Las cortinas tienen un estampado blanco y rosa, que por suerte hace juego con las puertas de la alacena. Vienen de Ramos Mejía, muchos años atrás, pasando por el otro departamento que mis padres tuvieron en Palermo. Esas cortinas conocieron ventanas de todos los colores.
Mi madre siempre pregunta si abre un poco porque hace calor, o si cierra un poco porque hace frío, o si abre un poco para que entre más luz, o si cierra un poco para evitar tanto sol. Mi padre pela su naranja con dedicación, como si aún estuviera aprendiendo la técnica que usa desde que tengo memoria.
Hablamos de médicos y de la historia de Ramos Mejía. Comemos pollo al horno. El tiempo sigue avanzando y no regresa, como si él también atravesara un vidrio casi espejo, de esos que no devuelven toda la luz que dejan pasar.
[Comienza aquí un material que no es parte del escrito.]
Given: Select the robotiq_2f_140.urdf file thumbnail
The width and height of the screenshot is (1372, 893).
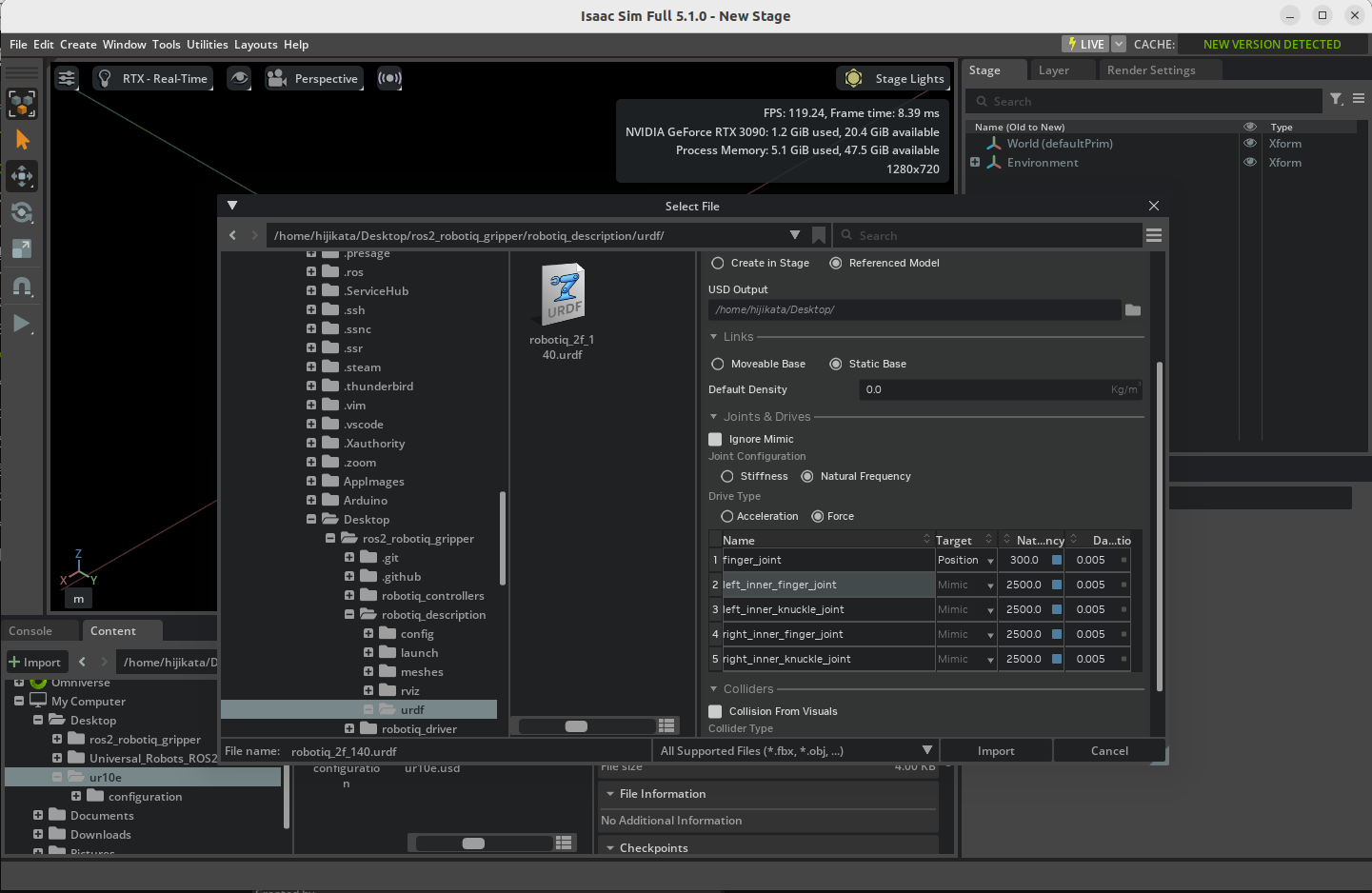Looking at the screenshot, I should [x=562, y=293].
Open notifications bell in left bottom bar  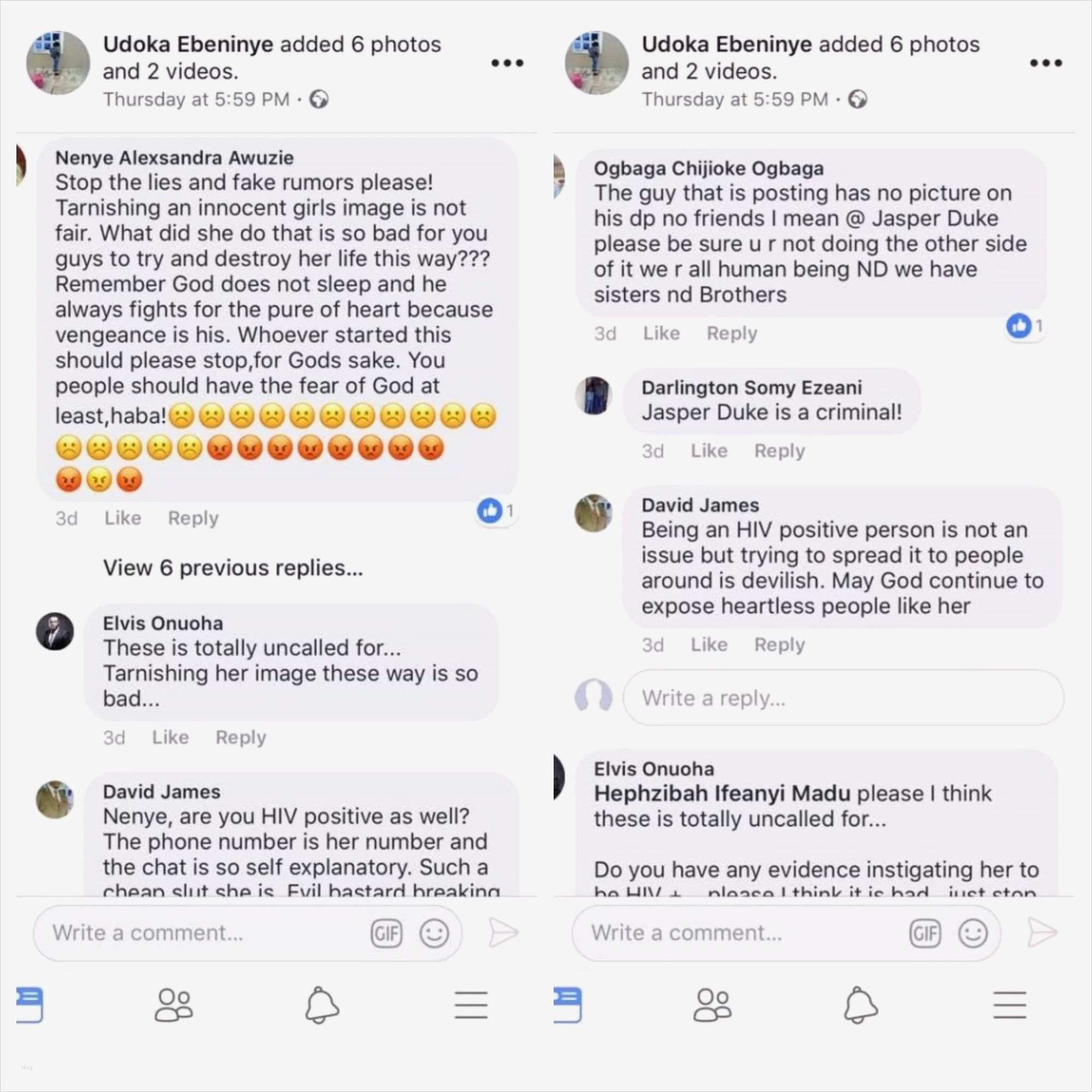pos(322,1005)
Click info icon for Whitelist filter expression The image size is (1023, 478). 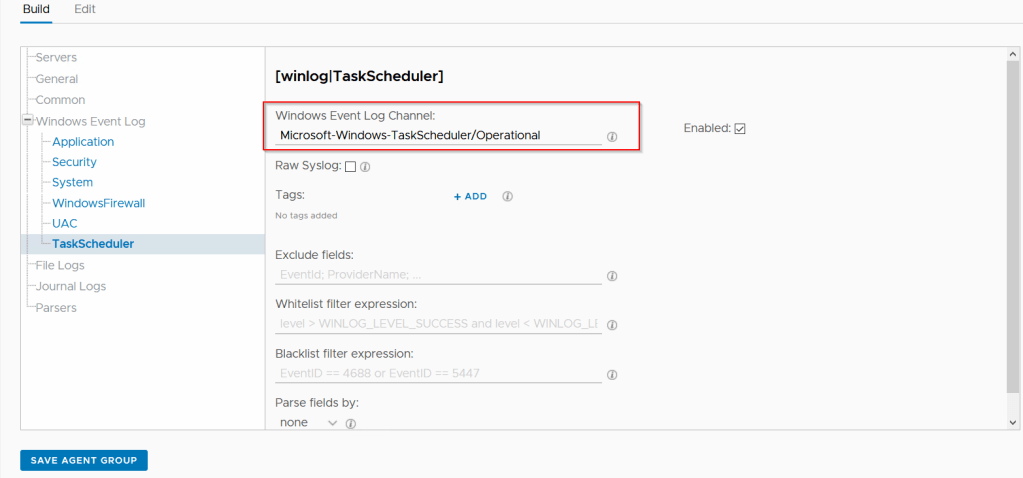click(612, 325)
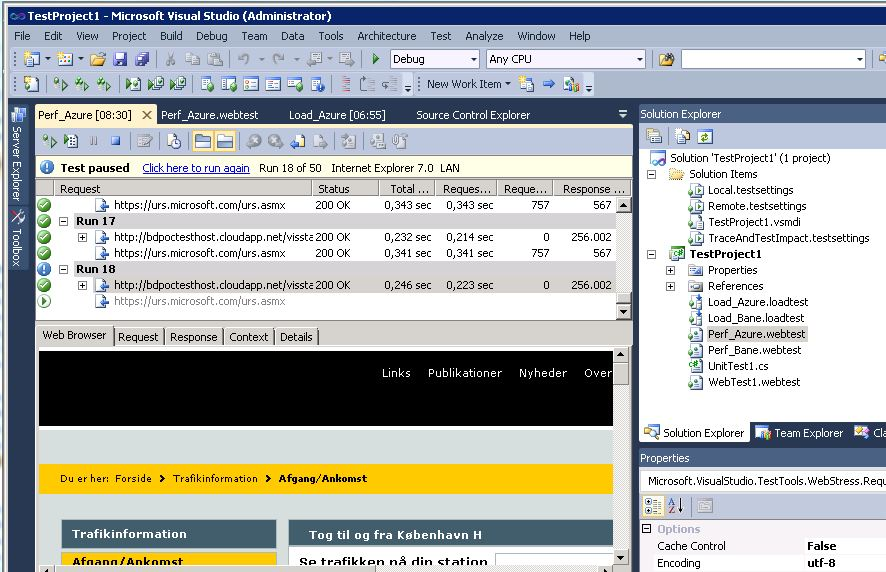This screenshot has height=572, width=886.
Task: Select Load_Bane.loadtest in Solution Explorer
Action: click(x=755, y=318)
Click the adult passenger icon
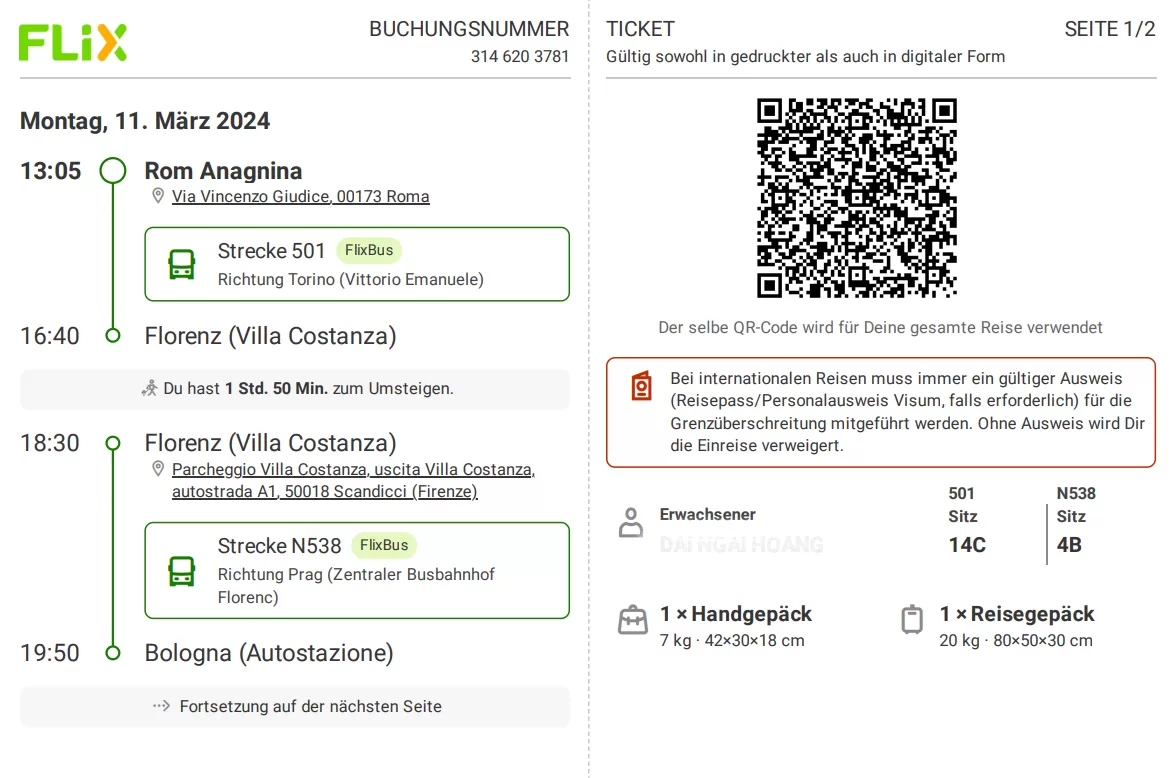 point(631,522)
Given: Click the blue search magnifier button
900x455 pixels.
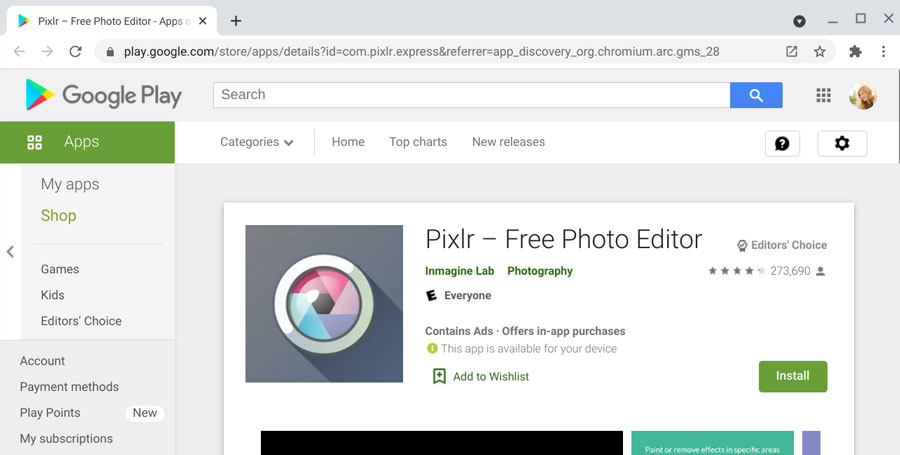Looking at the screenshot, I should (x=756, y=95).
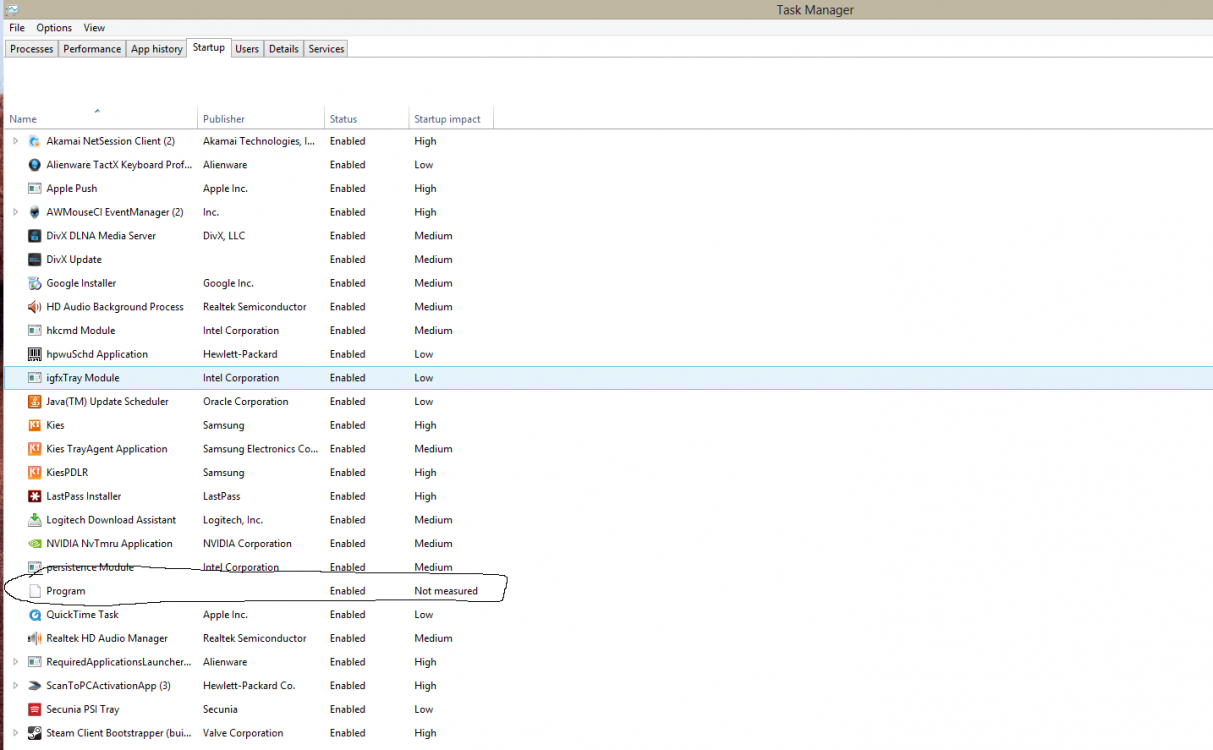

Diez años después el tiempo insiste en seguir avanzando y no regresar. Mis padres murieron, los dos, en 2009. Ahora esa cocina es esta cocina, la mía. No suele haber pollo al horno ni naranjas, y ya no se habla de la historia de Ramos Mejía. Quité las cortinas, están guardadas. Algo permanece: los vidrios, que siguen siendo los mismos.